Find the line holding "[Send a message via WhatsApp] (695, 2547)" in the entries below. Give it again exactly, along with every line after it up to and including the line holding "15 (1606, 599)".

______________________________

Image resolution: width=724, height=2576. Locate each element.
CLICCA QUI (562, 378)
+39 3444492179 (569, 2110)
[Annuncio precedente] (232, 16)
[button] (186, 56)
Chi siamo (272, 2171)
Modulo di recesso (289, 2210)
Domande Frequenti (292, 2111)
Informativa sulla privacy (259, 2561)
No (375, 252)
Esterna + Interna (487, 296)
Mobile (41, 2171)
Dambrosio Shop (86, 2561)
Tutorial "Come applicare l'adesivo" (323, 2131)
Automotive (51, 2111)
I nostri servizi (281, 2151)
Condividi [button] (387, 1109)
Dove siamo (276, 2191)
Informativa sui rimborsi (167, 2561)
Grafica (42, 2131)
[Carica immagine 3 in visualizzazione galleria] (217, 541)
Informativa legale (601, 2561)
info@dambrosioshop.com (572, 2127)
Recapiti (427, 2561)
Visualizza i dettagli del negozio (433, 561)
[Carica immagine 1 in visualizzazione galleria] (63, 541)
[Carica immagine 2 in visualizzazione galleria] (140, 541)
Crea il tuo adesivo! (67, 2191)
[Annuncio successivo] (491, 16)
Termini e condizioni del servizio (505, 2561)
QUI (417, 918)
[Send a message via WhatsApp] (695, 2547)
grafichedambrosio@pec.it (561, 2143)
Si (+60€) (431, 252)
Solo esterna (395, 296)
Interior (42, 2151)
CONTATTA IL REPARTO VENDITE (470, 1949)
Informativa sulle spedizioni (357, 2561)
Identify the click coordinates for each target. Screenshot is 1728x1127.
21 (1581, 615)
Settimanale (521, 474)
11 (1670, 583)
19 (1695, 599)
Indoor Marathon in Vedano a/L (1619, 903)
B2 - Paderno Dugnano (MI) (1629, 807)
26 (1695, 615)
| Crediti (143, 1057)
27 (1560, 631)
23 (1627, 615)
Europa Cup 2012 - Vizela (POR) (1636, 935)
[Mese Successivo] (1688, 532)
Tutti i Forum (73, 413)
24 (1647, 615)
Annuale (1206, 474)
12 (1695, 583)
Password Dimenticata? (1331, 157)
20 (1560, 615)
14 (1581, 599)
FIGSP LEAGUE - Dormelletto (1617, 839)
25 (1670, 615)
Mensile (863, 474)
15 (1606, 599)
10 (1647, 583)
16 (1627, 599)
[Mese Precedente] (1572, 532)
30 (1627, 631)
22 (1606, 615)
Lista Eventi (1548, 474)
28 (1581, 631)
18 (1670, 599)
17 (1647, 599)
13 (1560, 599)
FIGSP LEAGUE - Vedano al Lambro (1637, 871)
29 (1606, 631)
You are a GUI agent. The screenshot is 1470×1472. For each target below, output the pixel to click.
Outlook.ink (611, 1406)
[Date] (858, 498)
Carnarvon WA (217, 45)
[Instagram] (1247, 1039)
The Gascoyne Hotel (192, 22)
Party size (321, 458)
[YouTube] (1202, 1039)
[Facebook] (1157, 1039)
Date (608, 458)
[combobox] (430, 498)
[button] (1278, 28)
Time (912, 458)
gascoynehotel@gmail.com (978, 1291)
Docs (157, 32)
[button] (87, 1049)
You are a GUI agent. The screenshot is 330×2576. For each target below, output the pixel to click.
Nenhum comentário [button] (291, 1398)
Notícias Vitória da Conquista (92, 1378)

______________________________

**ANSWER AREA**:
[Send a message via WhatsApp] (695, 2547)
grafichedambrosio@pec.it (561, 2143)
Si (+60€) (431, 252)
Solo esterna (395, 296)
Interior (42, 2151)
CONTATTA IL REPARTO VENDITE (470, 1949)
Informativa sulle spedizioni (357, 2561)
Identify the click coordinates for each target. Screenshot is 1728x1127.
21 (1581, 615)
Settimanale (521, 474)
11 (1670, 583)
19 (1695, 599)
Indoor Marathon in Vedano a/L (1619, 903)
B2 - Paderno Dugnano (MI) (1629, 807)
26 (1695, 615)
| Crediti (143, 1057)
27 (1560, 631)
23 (1627, 615)
Europa Cup 2012 - Vizela (POR) (1636, 935)
[Mese Successivo] (1688, 532)
Tutti i Forum (73, 413)
24 (1647, 615)
Annuale (1206, 474)
12 (1695, 583)
Password Dimenticata? (1331, 157)
20 (1560, 615)
14 (1581, 599)
FIGSP LEAGUE - Dormelletto (1617, 839)
25 (1670, 615)
Mensile (863, 474)
15 (1606, 599)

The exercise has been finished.